29/07/2019
Kita Menjalani Taqdir Kita...
By: El Wahyudi Panggabean
Sesungguhnya, hidup ini, merupakan tempat belajar menakjubkan banyak hal dari masalah yang kita hadapi.
Tuhan tidak memberi kita masalah, jika masalah itu tidak untuk membaikkan bagi kita.
Orang kuat adalah orang yang sering terluka. Ada banyak persoalan yang masuk dalam lingkup kekuasaan Allah. Jangan masuki itu.
Maut, jodoh, rezeki dan pertemuan merupakan hak proregatif Tuhan. Jangan campuri itu.
Jangan larut dalam kesedihan. Kesedihan, kebencian, penzholiman, penghujatan, ketakutan, iri, dengki dan segala hal-hal yang negatif, hanya akan menguras energi.
Tuhan meminta kita, berhasil. Tuhan menginingkan kita suskes. Tuhan menginginkan kita bahagia. Berusahalah. Bekerja keraslah!
Kita hanya menjalani taqdir kita. KIta tidak bisa mengubahnya. Kita hanya mampu memilih jalan menuju ketetapan Tuhan.
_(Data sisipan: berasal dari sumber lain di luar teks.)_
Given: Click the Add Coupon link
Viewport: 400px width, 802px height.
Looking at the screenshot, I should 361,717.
Jangan takut miskin. Jangan takut tidak populer. Jangan takut tidak dapat rezeki. Semua sudah diatur dan dikendalikan oleh Tuhan.
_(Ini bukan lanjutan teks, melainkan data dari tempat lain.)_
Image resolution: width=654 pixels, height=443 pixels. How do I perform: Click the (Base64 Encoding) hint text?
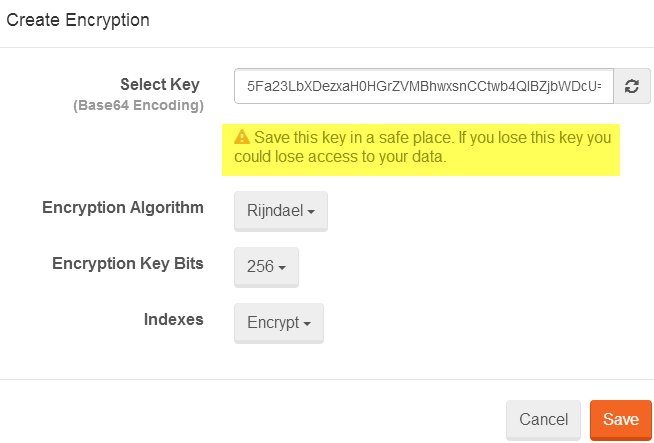138,105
Tuhan meminta kita berusaha dan berdoa. Keberhasilan dan kesuskesan itu urusan Allah.
Semua takdir mulai dari diciptakannya pena sebagai mahluk perdana sampai ke akhir zaman telah ditulis. Yang menulis itu pena.
Pena adalah mahluk pertama diciptakan Tuhan. Sebuah bukti Pena sebagai kekuatan yang Agung. Allah juga bersumpah: Demi Pena!
Nun- Walqolamu wama Yasturunn...Demi Pena! Dan, tentang apa yang mereka goreskan...(QS: Al-Qalam:1)
Maka, mari kita berjuang mendakwah kan kebenaran.
"Siapa yang mengangkat pena untuk menulis, berarti dia melakukan perjuangan," kata Voltaire, Sastarawan Perancis.